• Mr. Chairman, can you characterize the meeting in terms of, you said strongly differing views? Was this a close call this cut or was it a close call maybe the other way because you had the sense on both sides?
    Steve Leisman
  • Jerome Powell
    I was referring to the discussion about December. We had two dissents, one for a 50 basis point cut and one for no cut. There was a strong solid vote in favor of this cut. The strongly differing views were really about the future—forecasting stronger economic activity, with some forecasters raising economic growth forecasts materially. The labor market is not clearly declining quickly, maybe gradually cooling. People have different forecasts, expectations, and risk tolerance.
  • Just to follow up on the balance sheet, if you stop the runoff now, does that mean you will add assets sometime next year so the balance sheet doesn't shrink as a percent of GDP and become a tightening factor?
    Steve Leisman
  • Jerome Powell
    On December 1, the size of the balance sheet is frozen; as mortgage-backed securities mature we will reinvest in Treasury bills leading to a shorter duration balance sheet.
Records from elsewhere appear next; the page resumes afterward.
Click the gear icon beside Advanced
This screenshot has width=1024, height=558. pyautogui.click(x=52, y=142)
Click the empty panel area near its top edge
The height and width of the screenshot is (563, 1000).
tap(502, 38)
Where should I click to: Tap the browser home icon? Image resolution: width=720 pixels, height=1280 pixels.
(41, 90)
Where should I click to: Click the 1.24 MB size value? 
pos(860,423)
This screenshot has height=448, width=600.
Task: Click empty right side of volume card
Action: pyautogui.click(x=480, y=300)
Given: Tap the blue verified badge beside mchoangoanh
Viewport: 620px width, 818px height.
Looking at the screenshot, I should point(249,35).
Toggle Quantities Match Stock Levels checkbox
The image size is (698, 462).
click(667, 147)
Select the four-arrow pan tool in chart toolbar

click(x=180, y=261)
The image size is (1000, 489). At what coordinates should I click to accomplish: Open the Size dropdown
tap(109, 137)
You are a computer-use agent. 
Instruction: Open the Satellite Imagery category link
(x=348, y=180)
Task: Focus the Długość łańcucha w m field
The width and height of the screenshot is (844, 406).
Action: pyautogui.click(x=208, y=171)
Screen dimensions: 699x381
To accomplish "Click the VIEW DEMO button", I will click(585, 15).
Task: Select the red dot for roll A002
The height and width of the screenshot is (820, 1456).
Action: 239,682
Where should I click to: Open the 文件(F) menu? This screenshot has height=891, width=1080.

If the size remains frozen, non-reserve liabilities like currency grow organically, leading to further shrinkage in reserves, which have to remain ample. At some point, reserves will need to grow gradually with the banking system and economy size. We'll be adding reserves eventually. There is also discussion about moving the balance sheet to have a duration closer to outstanding Treasury securities. This will take a long time and move gradually. These changes are not expected to noticeably affect market conditions.